WASHINGTON – President Trump, eager to sign a massive tax cut into law as the first major legislative achievement of his tenure, this morning took the unusual step of having a bowel movement on the South Lawn of the White House.
During a live phone interview with CNN’s Blitz Wolfman, President Trump was asked about the numerous analyses that suggest the bill, polling poorly with the American public, benefits the rich at the expense of students.
“Didn’t you see what Lavar Ball said yesterday?” responded Trump. “Terrible! No gratitude in these guys.” Wolfman asked once more about the bill, at which point Trump hung up. He was seen moments later sprinting haphazardly onto the South Lawn, dropping his pants, and initiating a robust bowel movement in front of hundreds of bewildered reporters and tourists.
“The Fake News Media has nothing but lies to report on our big, oohh, beautiful, yeah…. tax plan!” he was heard saying, shifting and squatting as he desecrated the freshly cut green grass, gesturing to Vice President Mike Pence behind him for toilet paper. “Muslims killed Jesus” he added, noticing the reporters.
Some Conservative pundits came to the president’s defense.
“Trump is showing that we’re not going to deal with any more of the crap of the Obama Administration,” said Sean Hannity on his Fox News program that day.
The tax plan Senate Republicans are working to pass has left millions unsure of what they may receive in their paychecks next year, with many in the middle class expecting tax hikes. Some were on hand to witness the President’s bowel movement.

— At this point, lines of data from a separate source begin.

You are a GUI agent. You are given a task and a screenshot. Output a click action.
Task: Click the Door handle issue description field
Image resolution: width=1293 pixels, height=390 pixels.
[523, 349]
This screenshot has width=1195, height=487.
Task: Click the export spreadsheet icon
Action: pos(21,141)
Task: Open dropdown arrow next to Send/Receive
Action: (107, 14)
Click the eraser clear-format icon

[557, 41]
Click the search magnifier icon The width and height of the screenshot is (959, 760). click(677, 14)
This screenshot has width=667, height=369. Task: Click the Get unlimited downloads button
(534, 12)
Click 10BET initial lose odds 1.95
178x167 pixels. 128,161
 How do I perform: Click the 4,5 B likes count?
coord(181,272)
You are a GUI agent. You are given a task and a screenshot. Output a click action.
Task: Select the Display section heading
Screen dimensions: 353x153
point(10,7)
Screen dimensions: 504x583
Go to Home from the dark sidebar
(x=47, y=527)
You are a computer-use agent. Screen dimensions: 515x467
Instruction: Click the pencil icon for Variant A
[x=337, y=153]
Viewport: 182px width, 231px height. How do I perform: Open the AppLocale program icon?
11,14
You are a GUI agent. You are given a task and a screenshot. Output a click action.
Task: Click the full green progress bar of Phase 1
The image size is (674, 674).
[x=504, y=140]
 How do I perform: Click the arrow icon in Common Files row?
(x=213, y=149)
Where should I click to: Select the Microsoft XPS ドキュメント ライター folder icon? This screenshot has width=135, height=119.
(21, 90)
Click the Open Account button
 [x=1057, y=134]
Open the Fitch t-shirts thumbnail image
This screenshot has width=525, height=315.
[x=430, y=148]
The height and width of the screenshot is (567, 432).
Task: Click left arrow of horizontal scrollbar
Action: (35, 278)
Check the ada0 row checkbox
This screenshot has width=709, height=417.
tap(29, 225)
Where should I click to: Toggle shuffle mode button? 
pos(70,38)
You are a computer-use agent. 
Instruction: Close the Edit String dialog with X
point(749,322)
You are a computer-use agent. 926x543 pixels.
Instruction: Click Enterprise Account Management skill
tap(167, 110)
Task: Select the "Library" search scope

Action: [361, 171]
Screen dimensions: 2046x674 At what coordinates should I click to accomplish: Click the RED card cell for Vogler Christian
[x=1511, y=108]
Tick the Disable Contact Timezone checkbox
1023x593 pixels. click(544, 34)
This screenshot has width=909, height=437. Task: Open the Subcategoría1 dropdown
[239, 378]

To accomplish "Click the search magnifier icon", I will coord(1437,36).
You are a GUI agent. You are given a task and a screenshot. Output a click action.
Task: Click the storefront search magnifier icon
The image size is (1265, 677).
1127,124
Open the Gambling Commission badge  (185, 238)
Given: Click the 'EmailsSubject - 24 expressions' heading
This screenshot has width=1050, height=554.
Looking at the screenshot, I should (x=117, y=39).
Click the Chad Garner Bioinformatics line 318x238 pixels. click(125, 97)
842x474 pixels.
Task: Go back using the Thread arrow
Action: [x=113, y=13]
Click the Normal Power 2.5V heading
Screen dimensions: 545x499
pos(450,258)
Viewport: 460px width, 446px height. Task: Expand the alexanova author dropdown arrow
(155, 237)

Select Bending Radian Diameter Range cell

“I can’t believe he’s pooping on the lawn!” said Theresa Morgan, a bus driver on vacation from Denver in response to a question about the roughly $1,400 she expects to pay in additional taxes and medical insurance premiums under the Senate bill. “Oh, and did you hear about Matt Lauer?”
When asked as he walked back to the White House why the Senate Tax Bill was including cuts to student loan interest deductions that graduate students depend on, President Trump turned back and promptly suggested his feces looked like several prominent black athletes.